All lines from the one with "This screenshot has height=488, width=1314." through the end of the records below are to be given again exactly, and nothing else.
----- RECORDS FOR THIS EXERCISE -----
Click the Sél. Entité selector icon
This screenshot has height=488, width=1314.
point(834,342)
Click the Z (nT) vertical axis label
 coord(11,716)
-----
#### [ANSWER BOX]
This screenshot has height=488, width=1314.
point(834,342)
Click the Z (nT) vertical axis label
 coord(11,716)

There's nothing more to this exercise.